Several years back, I was working on an imaging project in Java which was going to require some Optical Character Recognition (OCR) functionality. After an exhaustive search, I could find nothing to fit the bill. My requirements were:
- Must be written in Java
- Must be freely redistributable, with or without source code
- Must not be proprietary
- Must be able to recognize the fonts of various printers, even if that means that it has to be trained for each new font
- Must be reasonably fast
I never found anything that met my requirements, so I set about developing something to fit the bill. What I ended up developing, is a generic, trainable OCR package that does a fairly decent job of decoding printed text, as long as it has been trained for the font(s) it is expected to recognize.
How it Works
This OCR engine is implemented as a Java library, along with a demo application which shows the library in action. The core concept, at the character level, is image matching with automatic position and aspect ratio correction, using a least-square-error matching algorithm. It is a very simple yet reasonably effective implementation.
The Training Phase
Training consists of the following steps:
- Printing out the characters which it is expected to recognize
- Scanning those characters into an image
- Cropping the image down so that it includes only the training characters
- Telling the OCR engine to use the resulting training image, and specifying which characters the image contains
Character Recognition
The general steps used by this OCR engine for converting a scanned document to text are:
- Load training images
- Load the scanned image of the document to be converted to text
- Convert the scanned image to grayscale
- Filter the scanned image using a low-pass Finite Impulse Response (FIR) filter to remove dust
- Break the document into lines of text, based on whitespace between the text lines
- Break each line into characters, based on whitespace between the characters; using the average character width, determine where spaces occur within the line
- For each character, determine the most closely matching character from the training images and append that to the output text; for each space, append a space character to the output text
- Output the accumulated text
- If there are any more scanned images to be converted to text, return to step 2
Applications
This is a generic, trainable OCR engine. By default, it knows nothing except how to (attempt to) filter/clean up dust, convert to greyscale, break the document into lines, break the lines into characters, compare each character against known characters in user-supplied training images, and output the closest matches as text.

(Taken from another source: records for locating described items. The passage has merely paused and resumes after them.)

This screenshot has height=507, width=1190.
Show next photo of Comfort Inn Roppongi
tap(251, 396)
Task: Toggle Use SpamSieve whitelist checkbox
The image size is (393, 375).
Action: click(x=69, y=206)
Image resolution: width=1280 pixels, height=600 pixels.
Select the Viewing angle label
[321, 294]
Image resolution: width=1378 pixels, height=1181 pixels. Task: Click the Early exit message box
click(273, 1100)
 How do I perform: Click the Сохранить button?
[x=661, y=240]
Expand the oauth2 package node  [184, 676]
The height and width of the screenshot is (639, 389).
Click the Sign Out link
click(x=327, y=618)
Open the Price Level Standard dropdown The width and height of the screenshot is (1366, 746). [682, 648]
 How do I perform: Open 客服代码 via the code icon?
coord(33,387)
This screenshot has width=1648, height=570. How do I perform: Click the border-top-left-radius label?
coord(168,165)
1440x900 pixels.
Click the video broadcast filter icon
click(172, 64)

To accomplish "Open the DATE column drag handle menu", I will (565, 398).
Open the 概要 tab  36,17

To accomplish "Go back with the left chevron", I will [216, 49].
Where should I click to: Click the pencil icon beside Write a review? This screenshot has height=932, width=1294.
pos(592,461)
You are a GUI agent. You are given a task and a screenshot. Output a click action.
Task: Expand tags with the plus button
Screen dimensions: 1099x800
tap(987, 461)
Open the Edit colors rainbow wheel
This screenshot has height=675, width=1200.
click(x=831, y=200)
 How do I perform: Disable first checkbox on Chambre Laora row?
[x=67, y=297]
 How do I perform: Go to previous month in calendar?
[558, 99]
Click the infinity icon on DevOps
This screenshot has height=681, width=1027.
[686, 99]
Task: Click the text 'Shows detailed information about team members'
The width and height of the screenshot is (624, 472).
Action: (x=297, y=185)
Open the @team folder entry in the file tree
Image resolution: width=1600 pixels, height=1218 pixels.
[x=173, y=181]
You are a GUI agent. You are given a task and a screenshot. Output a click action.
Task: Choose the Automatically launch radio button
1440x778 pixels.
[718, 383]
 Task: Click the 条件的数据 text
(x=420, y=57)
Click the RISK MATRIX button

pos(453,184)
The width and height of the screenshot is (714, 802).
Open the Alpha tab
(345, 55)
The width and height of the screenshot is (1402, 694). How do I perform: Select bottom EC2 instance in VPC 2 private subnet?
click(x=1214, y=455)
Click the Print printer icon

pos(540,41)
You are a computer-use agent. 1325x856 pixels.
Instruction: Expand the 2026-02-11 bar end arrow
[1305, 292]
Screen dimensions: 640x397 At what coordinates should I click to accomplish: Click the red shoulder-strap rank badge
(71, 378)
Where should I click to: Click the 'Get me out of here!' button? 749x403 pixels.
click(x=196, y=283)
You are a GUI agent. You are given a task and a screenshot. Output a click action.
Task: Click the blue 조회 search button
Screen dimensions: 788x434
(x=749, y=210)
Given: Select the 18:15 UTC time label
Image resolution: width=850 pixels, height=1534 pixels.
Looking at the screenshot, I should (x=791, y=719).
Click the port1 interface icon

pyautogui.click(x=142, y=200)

The engine was originally written to digitize documents (or specific sections of documents) which were printed with a handful of known fonts for which it could be trained, in order to minimize the error. Digitization was not intended to be 100 percent accurate, since the digitized text was to be used mainly for searching the documents by keywords. It was intended to be used in a document imaging system.
Accuracy and Performance
With the simple documents with which it was tested, this OCR engine has compared favorably against the open-source OCR package GOCR. It translated images to text with at least comparable accuracy to GOCR, and was in the same ballpark as far as speed, if not somewhat faster than GOCR. Extensive comparisons were not performed.
Getting Started
The following instructions assume you’re running on a Linux box, with a reasonably recent version of Sun’s JDK installed. You can get the JDK at java.sun.com. Be sure to remove any “fake” java packages that come with your Linux distribution. If you install OpenOffice, chances are you’ll get a counterfeit GNU Java implementation which does not conform to Sun’s Java specification, and is actually quite outdated as well. Unfortunately, OpenOffice has dependencies on this package. To get rid of it, you’ll need to do something like this before installing Sun’s JDK:
rpm -e --nodeps java-1.4.2-gcj-compat
NOTE: This may BREAK your OpenOffice installation, at least until you install the Sun JDK to replace the missing Java functionality. But hey, the OpenOffice guys should know better than to force someone to install an illegitimate Java knock-off, especially since OpenOffice is operated by Sun, who created the real Java in the first place. There’s just no excuse.
As a potential “alternative”, if you’re more skilled than I am with the Linux alternatives package, you could use it to fix up the symlinks under /etc/alternatives to point to the real JDK without uninstalling the GNU Java knock-off. However, you’d have to be careful about software updates to the GNU Java knock-off “accidentally” resetting these symlinks, thereby breaking the real JDK. What a mess. Sun should really go after these guys for creating executables with the same names as Sun’s, and purposely interfering with the distribution of Sun’s legitimite Java implementation. After all, isn’t that what Microsoft did with their fake Java implementation? Bad actions are bad, no matter who’s doing them. But I digress.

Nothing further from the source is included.